Comfort Pantry Pasta

I’m 13 years old, and my journey for cooking started since I was little. I’ve always loved baking, and all sorts of comfort food. From when I was in Pre-K to now, just being in the kitchen excited me. Cooking can seem intimidating, but it’s really not. One of the main reasons I got into cooking was the exposure I had to different foods. My mom being a foodie helped. She liked to cook different things and eat different foods. When my parents went out to dinner, they always took us. So, we’ve tried many different kinds of foods for many years. My sister and I stopped eating from the kids menu by the time we were 5 or 6 years old. Who wants chicken fingers  and fries when you can have a grilled ribeye with mushrooms in wine sauce over duck fat roasted potatoes?

So, whenever I feel like cooking, i will whip stuff together. Eating different foods exposes your palate to different tastes which actually helps you with cooking. You kind of know what goes with what. You’re not as afraid of experimenting with flavors or ingredients.

This is a super simple dish but super easy. This recipe can be varied with different ingredients that can be changed to your liking. The recipe shows how you don’t need the most intricate skills, but just a love for food..and maybe some salami, pasta, and peas :)! I just came home from school one day , craving a big bowl of pasta. I got started right away ready to make my creation: Pasta, with peas, Parmesan cheese, truffle oil, and some salami—that was really supposed to be for our school lunch sandwiches(mom won’t mind)! 15 minutes later, I had my bowl of pasta ready.

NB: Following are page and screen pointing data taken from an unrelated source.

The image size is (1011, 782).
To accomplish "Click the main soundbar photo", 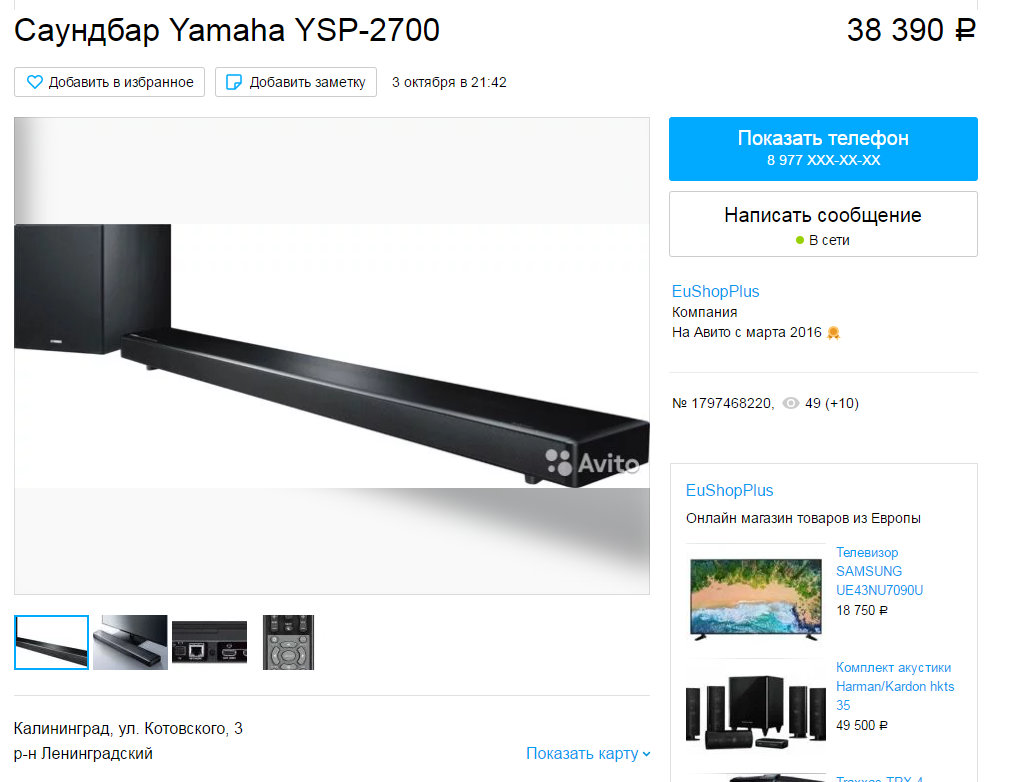I will click(x=331, y=355).
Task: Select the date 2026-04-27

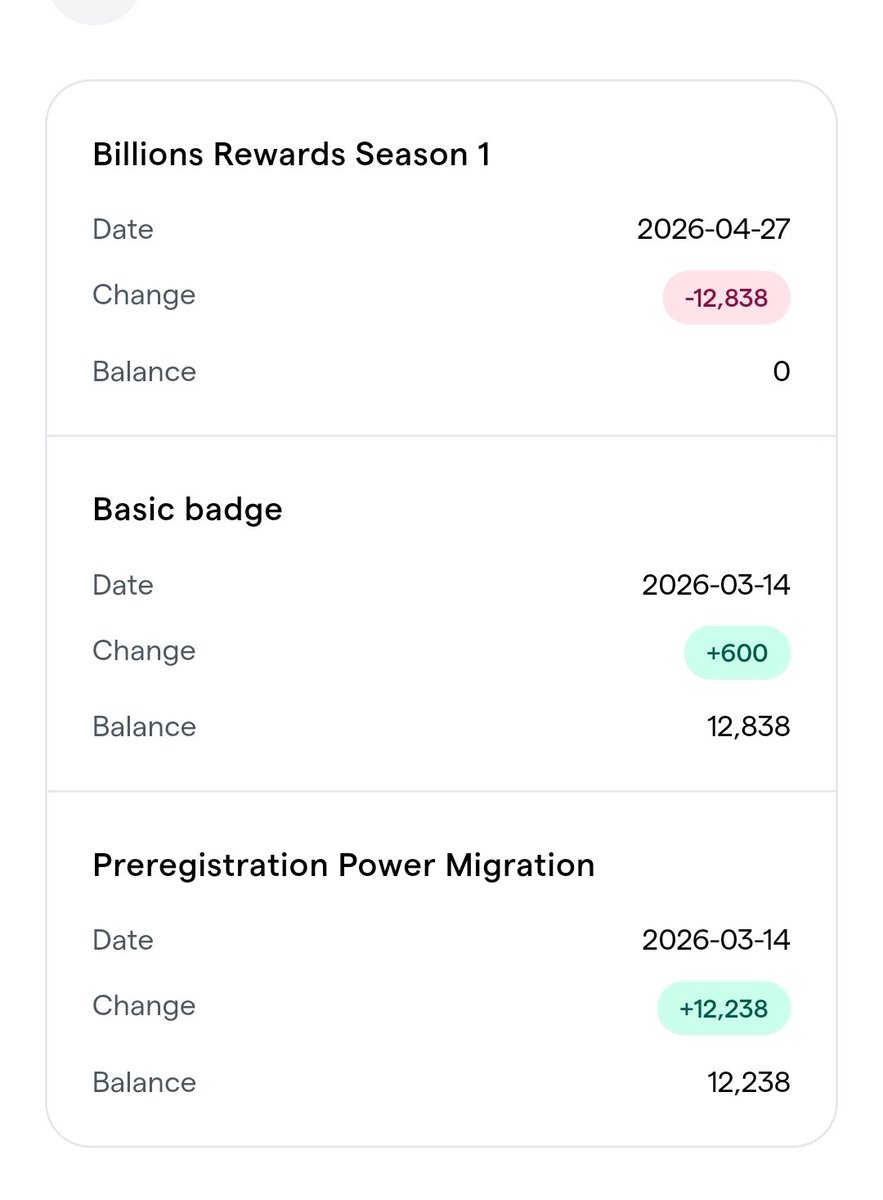Action: click(x=713, y=230)
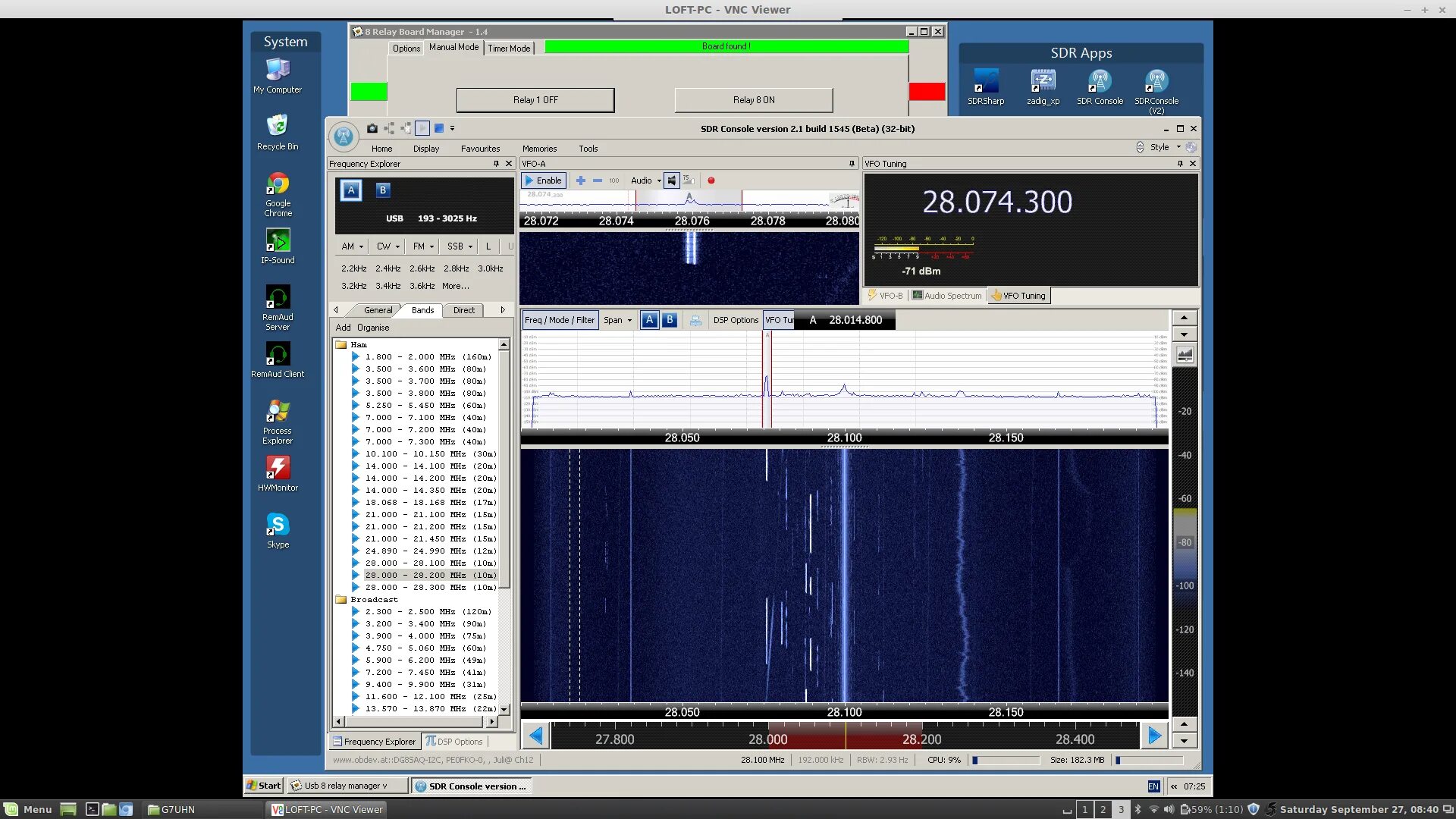
Task: Click the blue minus icon in VFO-A
Action: tap(597, 180)
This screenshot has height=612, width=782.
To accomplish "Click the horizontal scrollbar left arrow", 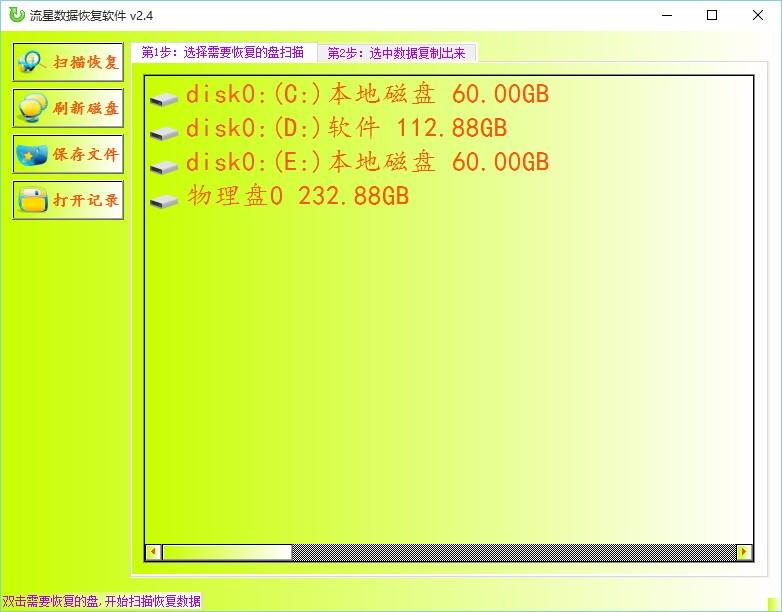I will coord(153,552).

I hope this makes you want to  try it yourself or have your mom/dad/adult try it with you. Cooking is fun and can be relaxing. It’s a nice way to find your creative side.

Comfort Pantry Pasta

Ingredients:

  • 1/2 lb. of spaghetti (or 1 lb. of any other pasta)
  • 1/2 cup of genoa salami sliced
  • 1/2 cup of sopresatta sliced
  • salt to taste
  • 1 1/2-2 cups frozen peas thawed
  • 1 tbsp olive oil
  • small pat of unsalted butter
  • 1 tsp truffle oil
  • Parmesan to garnish(optional)

 

Ingredients:

  1. Fill pasta pot with water and wait until boiled-8 to 10 mins( according to package directins)
  2. Drain pasta( reserve a bit of pasta water) and turn on nonstick pan on med-low heat.
  3. Add olive oil and pat of butter.
  4. Cook salame in oil/butter.
  5. Once salami/soppresata crisps up-about 2 mins, add in frozen peas
  6. As soon as peas heat up,add in cooked spaghetti, or pasta of choice
  7. Stir pasta, and let pasta crisp up if desired-about 3 mins
  8. Drizzle truffle oil on top.
  9. Sprinkle Parmesan and enjoy!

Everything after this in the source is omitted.